Roger era una pietra, con degli occhi assenti e dei colpi mai concretamente lasciati andare dal manico della racchetta. Sir R. soffre come nessuno il tennis e le traiettorie di Rafa. Erano al loro trentesimo incontro. Lo svizzero di Basilea non vince un match sul rosso contro Nadal da Madrid 2009. Un’eternità anche per chi guida un’auto d’epoca dagli interni di assoluto pregio. In un’ora gli spalti si sono svuotati.  Peccato, il pubblico si aspettava un pomeriggio di passione per il tennis. Si è trasformato in una passione personale Made in Swiss.

Cambiamo i pantaloncini con delle gonnelline femminili ma il risultato differisce di poco. Serena Williams vive una seconda giovinezza e ha la capacità di “rullare” le avversarie, finali comprese. Giusto un weekend fa fu la volta di Maria Sharapova, oggi è toccato alla giustiziera della Errani, Vika Azarenka. La statunitense brilla sia grazie al colore fluo della sua maglia sia sotto l’aspetto fisico. Torna a sorridere con il trofeo degli Internazionali 11 anni dopo la prima fotografia. Sembra quasi la parodia del film “Il curioso caso di Benjamin Button”, più passa il tempo più Serena diventa giovane.

Gli IBI 2013 hanno sorriso poco alla squadra azzurra. Decimata fin dalla partenza, ha sperato nel marchio di fabbrica del doppio Errani-Vinci dopo le delusioni personali delle ragazze di Bologna e Taranto.
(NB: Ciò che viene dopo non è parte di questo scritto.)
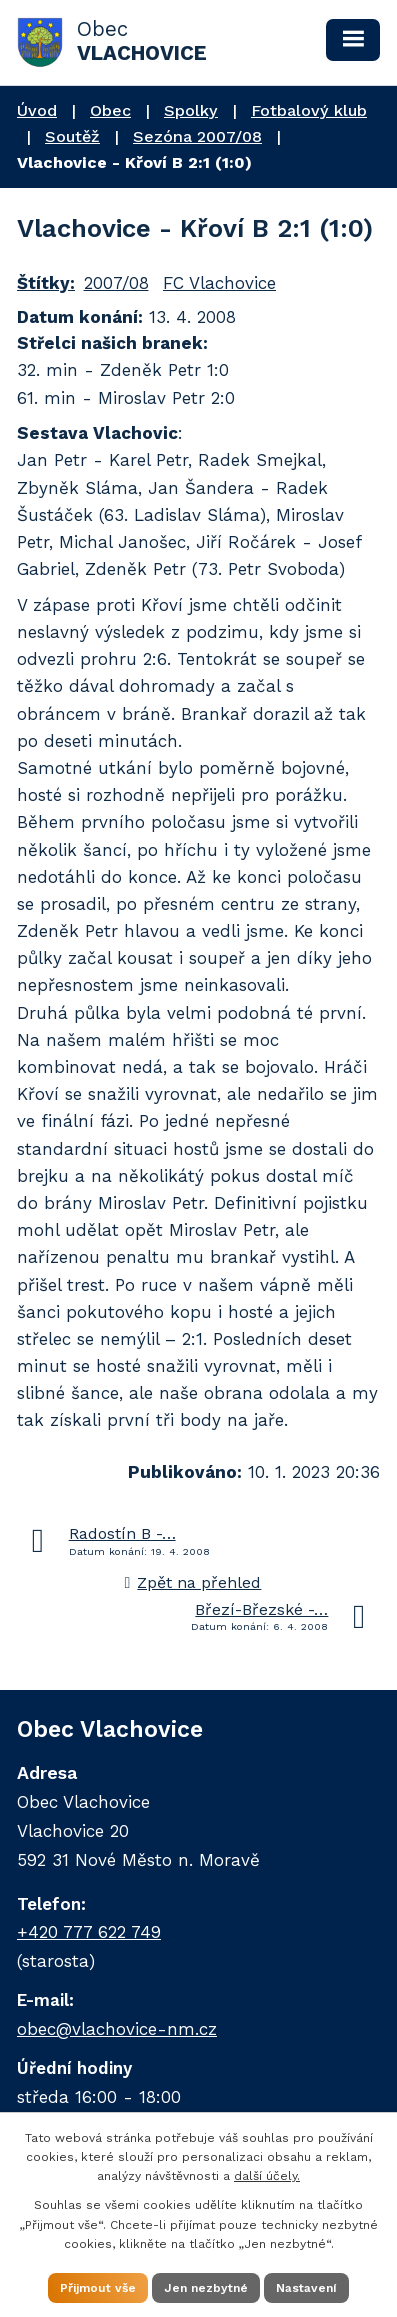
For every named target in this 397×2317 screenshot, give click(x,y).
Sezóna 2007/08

Purtroppo si sono fermate all’ultimo gradino, perdendo in finale con Shuai Peng e Su-Wei Hsieh. Solo un premio di consolazione per le numero uno della specialità.
Cosa ci lascia Roma sotto pelle? Sicuramente la parodia del lettone Gulbis, l’unico vero giocatore che è riuscito ad impensierire Nadal sotto il Cupolone. Il suo dritto è tutto fuorché bello da ammirare ma ha creato i più grandi grattacapi al mancino dell’isola. Certo, l’arroganza di un figlio di papà non ha scaldato i cuori dei tifosi sulle gradinate.
Abbiamo visto molti giocatori cadere sulle proprie gambe e suoi propri acciacchi: Andy Murray e Maria Sharapova.
Abbiamo assistito a un black-out rarissimo del numero uno Djokovic. Ha perso la partita contro Berdych quando stava già uscendo l’acqua calda della doccia dallo spogliatoio. Secondo noi qualcuno dalla Repubblica Ceca ha sabotato gli ingranaggi del campione serbo.
Servirà da lezione, sicuramente.
Sipario sugli IBI, i ragazzi iniziano a smontare le strutture. Arrivederci Roma. È sempre bello raccontare il tennis con te.